In order to solve this problem, firstly let us know about the most important theorem in probability which we are going to use to solve this.
The name of the theorem is Bay’s theorem and it is defined as follows:
Baye’s theorem describes how the conditional probability of each of a set of possible causes for a given observed outcome can be computed from knowledge of the probability of each cause and the conditional probability of the outcome of each cause.
In simple words to get understanding, the probability of an event that occurs after one event occurs can be calculated through this.
In the given problem, we are asked to calculate the probability that the second spring drawn is faulty. So, the spring that we draw first can be anyone. It can be either a good or faulty one.

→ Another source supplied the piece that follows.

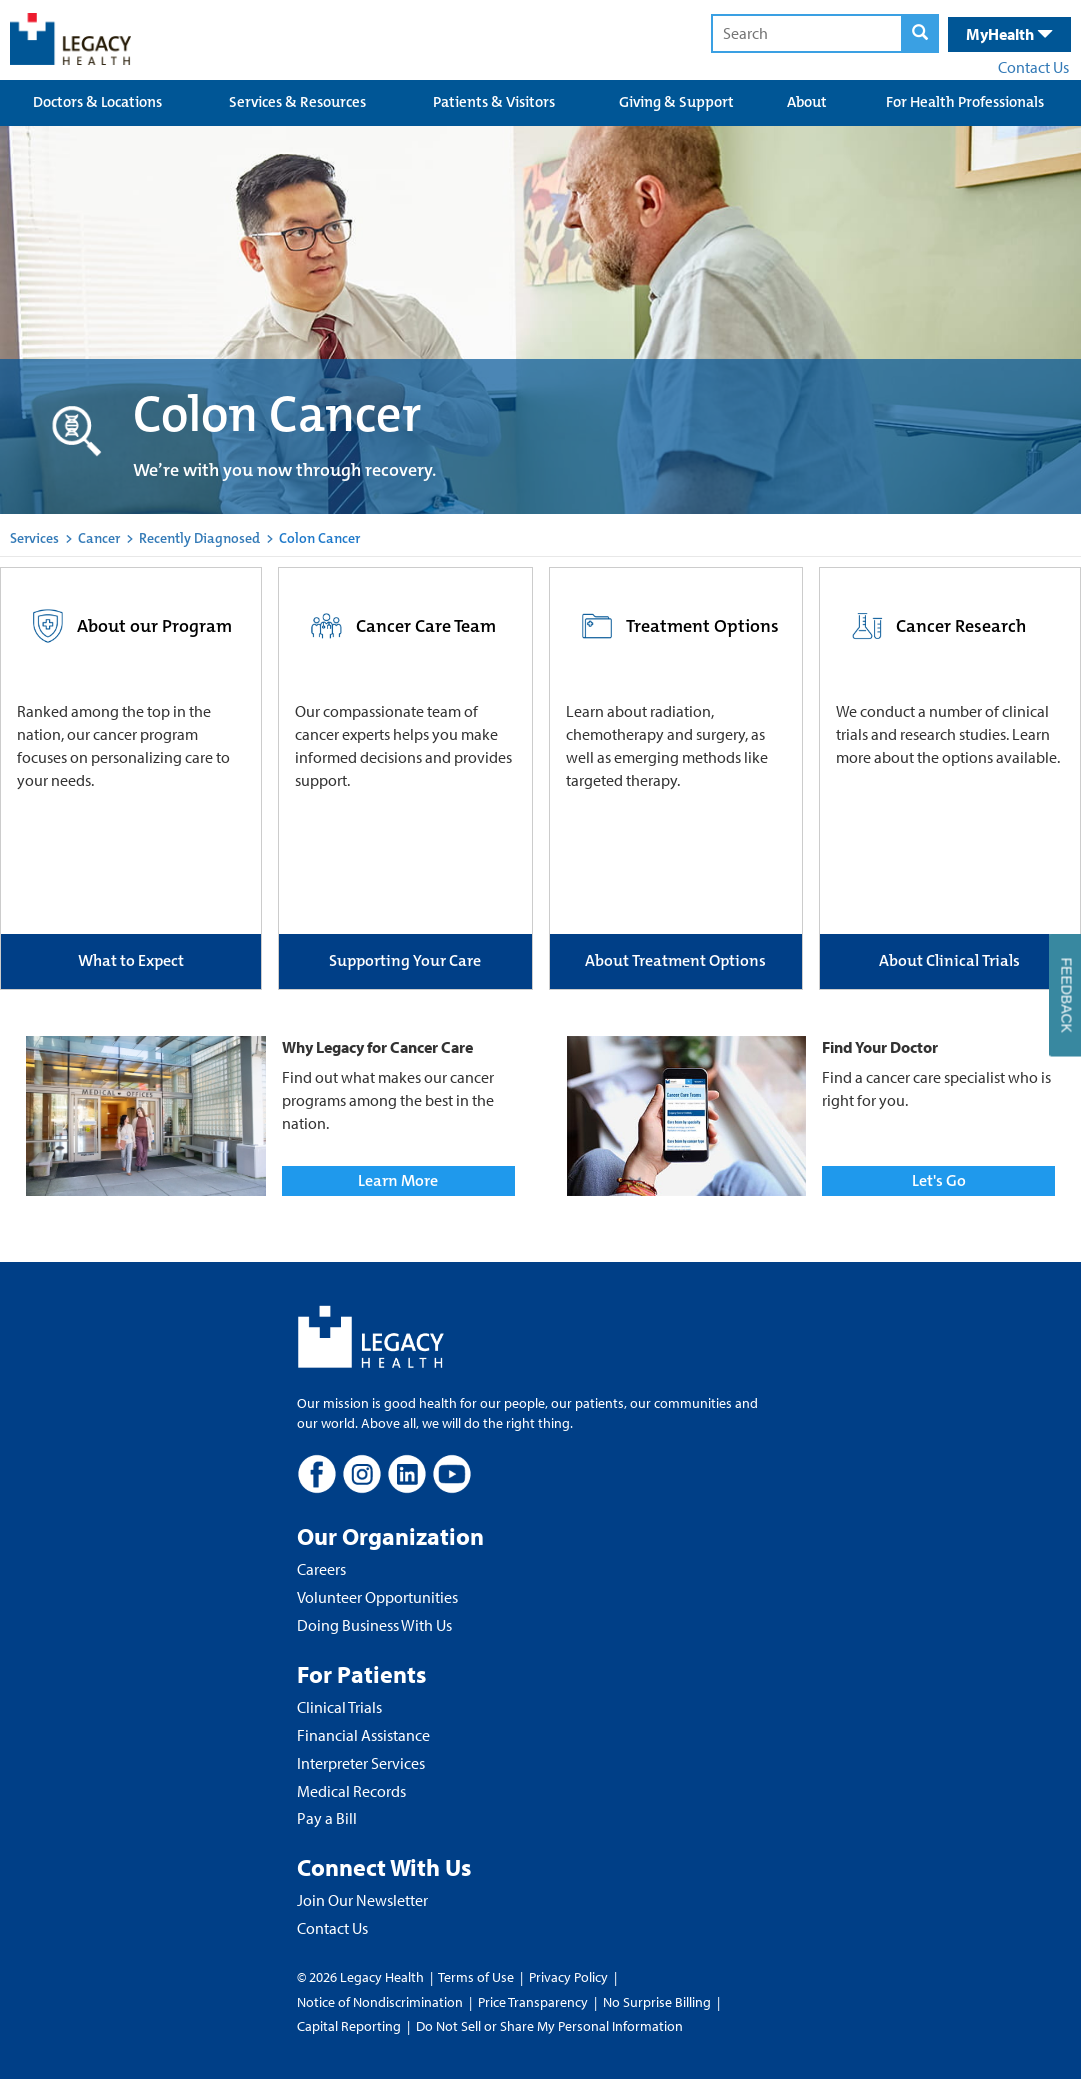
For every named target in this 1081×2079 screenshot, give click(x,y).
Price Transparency (533, 2002)
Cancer (99, 538)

Let us note down the Baye’s theorem below
$P\left( B \right) = P\left( {B/A} \right)P\left( A \right) + P\left( {B/A'} \right)P\left( {A'} \right)$
In which $P\left( B \right)$ is the probability of the second event and $P\left( A \right)$ is the probability of the first event.
Let $P\left( B \right)$ be the probability of the second spring chosen is faulty and $P\left( A \right)$ is the probability of the first spring chosen is faulty.

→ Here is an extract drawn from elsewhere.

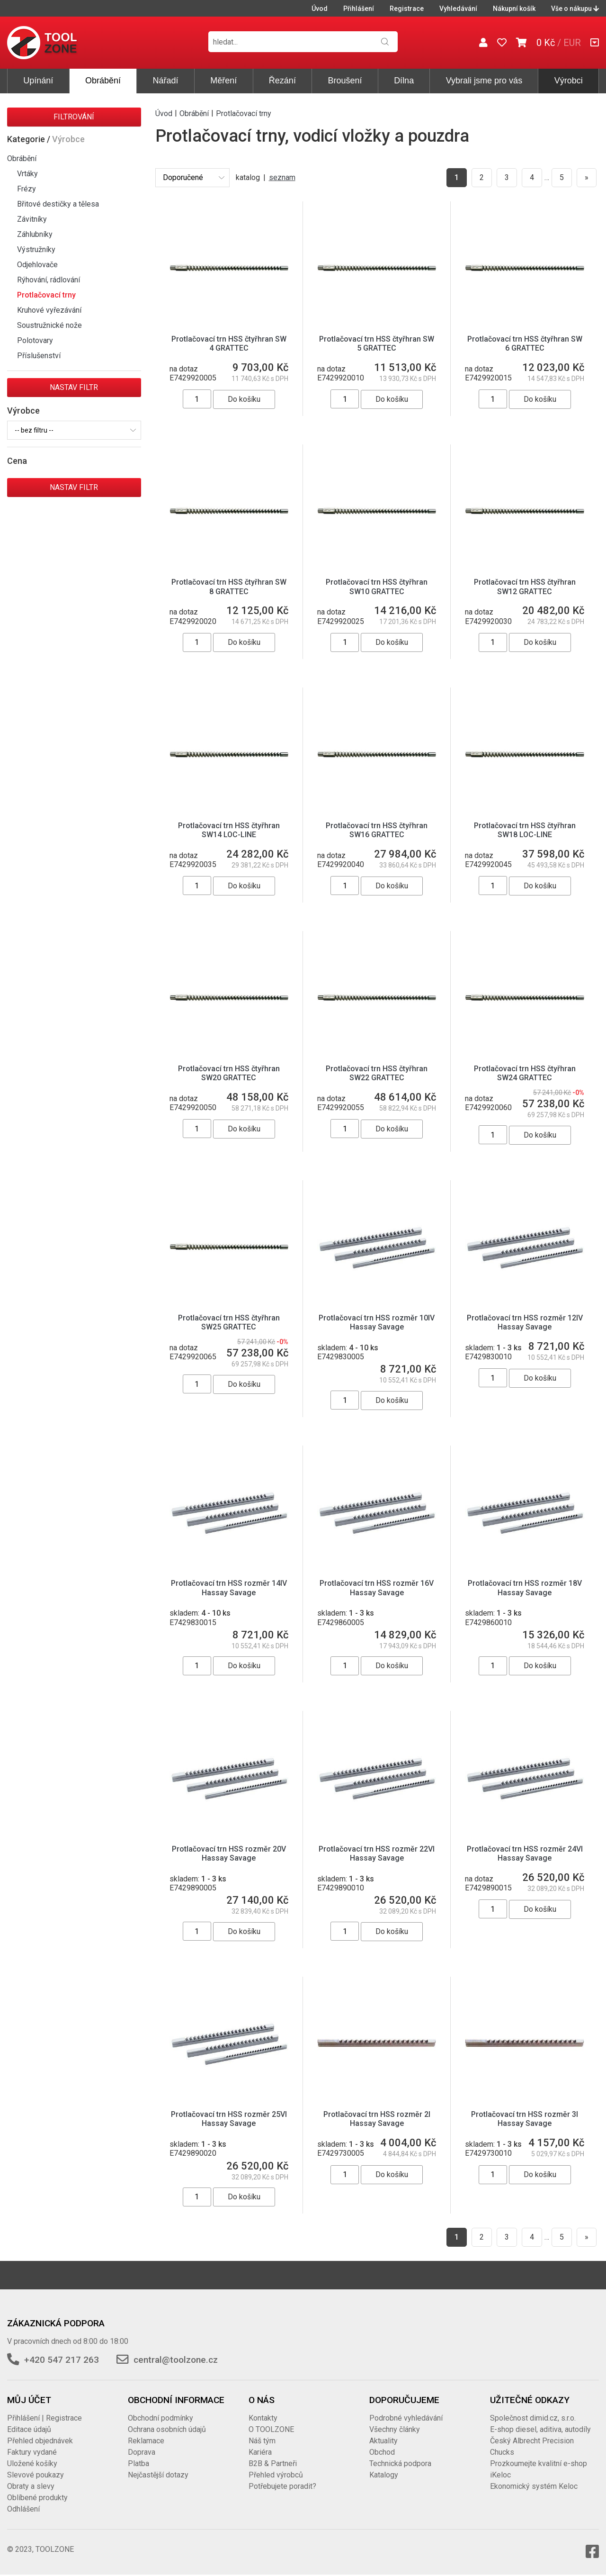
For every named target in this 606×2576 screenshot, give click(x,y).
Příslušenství (39, 355)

Total number of springs in the box $= 8$
Number of faulty springs $= 3$
So, the probability of event $A$ is $\left( {\dfrac{3}{8}} \right)$ and $B$ is $\left( {\dfrac{2}{7}} \right)$
Because there are three faulty springs out of eight and when one is chosen there will be only two faulty springs out of seven.
We know that $P\left( {A} \right) + P\left( {A’} \right) = 1$
So for the event that the first drawn spring is good is $P\left( {A'} \right) = 1-\dfrac{3}{8} = \dfrac{5}{8}$.

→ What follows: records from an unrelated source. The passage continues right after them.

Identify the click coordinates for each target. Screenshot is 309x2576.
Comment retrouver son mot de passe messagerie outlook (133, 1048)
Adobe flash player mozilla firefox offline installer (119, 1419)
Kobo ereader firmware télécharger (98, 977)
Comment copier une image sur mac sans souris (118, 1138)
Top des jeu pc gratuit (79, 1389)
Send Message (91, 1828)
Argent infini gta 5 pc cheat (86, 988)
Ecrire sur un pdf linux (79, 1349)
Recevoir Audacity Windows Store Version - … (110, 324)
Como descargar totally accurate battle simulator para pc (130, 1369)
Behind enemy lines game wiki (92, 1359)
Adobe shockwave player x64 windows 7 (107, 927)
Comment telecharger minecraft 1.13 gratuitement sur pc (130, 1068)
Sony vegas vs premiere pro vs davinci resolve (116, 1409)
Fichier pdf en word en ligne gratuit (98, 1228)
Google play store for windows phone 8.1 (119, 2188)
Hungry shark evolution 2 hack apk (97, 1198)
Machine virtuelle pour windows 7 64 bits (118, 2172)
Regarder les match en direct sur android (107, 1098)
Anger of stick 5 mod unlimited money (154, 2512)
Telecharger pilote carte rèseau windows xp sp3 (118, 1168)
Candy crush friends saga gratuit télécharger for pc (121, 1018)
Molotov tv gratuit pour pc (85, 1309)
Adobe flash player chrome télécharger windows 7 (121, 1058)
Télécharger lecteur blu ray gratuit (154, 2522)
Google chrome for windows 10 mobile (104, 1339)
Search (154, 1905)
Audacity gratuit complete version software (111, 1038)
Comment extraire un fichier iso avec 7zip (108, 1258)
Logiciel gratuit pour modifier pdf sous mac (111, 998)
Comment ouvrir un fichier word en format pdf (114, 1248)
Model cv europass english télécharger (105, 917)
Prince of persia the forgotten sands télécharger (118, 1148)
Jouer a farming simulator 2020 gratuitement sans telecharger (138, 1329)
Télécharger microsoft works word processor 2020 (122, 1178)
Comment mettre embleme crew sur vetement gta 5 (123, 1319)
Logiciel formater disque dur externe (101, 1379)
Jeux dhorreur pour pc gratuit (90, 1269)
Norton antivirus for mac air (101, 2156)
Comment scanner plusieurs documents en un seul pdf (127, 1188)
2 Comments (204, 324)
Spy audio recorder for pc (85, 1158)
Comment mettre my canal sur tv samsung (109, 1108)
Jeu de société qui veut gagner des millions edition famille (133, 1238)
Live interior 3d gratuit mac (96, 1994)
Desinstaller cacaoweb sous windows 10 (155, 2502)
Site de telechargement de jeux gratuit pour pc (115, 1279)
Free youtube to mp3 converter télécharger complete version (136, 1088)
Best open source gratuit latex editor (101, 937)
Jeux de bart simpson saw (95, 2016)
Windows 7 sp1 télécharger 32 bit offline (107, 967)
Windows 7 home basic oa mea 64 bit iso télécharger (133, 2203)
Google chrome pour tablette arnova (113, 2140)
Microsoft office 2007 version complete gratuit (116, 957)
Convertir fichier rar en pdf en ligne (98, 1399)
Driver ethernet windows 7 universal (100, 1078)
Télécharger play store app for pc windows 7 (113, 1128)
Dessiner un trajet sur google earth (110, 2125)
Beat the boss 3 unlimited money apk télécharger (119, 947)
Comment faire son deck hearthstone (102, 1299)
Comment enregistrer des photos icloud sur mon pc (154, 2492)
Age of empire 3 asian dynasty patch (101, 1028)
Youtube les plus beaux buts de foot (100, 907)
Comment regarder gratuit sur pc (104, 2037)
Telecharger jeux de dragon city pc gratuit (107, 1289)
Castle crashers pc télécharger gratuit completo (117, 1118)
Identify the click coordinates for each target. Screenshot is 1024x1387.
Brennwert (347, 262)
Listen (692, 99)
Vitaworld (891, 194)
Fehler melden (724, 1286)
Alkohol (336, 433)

Now let’s note down the theorem’s formula once again,
$\Rightarrow P\left( B \right) = P\left( {B/A} \right)P\left( A \right) + P\left( {B/A'} \right)P\left( {A'} \right)$
$P\left( {B/A} \right) = \dfrac{2}{7}$ because there will be two faulty spring out of seven springs after first picking,
$P\left( A \right) = \dfrac{3}{8}$ because there are three faulty springs out of eight springs initially,
$P\left( {B/A'} \right) = \dfrac{3}{7}$ because there will be three faulty springs out of seven if the first choice is a good spring.
$P\left( {A'} \right) = \dfrac{5}{8}$ because there are five good springs out of eight springs initially.
Substituting these values in the Baye’s theorem, we can get the desired value
$\Rightarrow P\left( B \right) = \dfrac{2}{7} \times \dfrac{3}{8} + \dfrac{3}{7} \times \dfrac{5}{8}$
$= \dfrac{6}{{56}} + \dfrac{{15}}{{56}} \\ = \dfrac{{21}}{{56}} \\ = \dfrac{3}{8} \\$
Hence, the probability of the second drawn spring would be faulty is $\dfrac{3}{8}$.

So, the correct answer is “Option C”.

Note:When you see that there are two events like in the problem that we have solved now, it's most probably related to the Bayes theorem but not for the sure for always. You can simply understand this event happening even if you are not familiar with the Bayes theorem.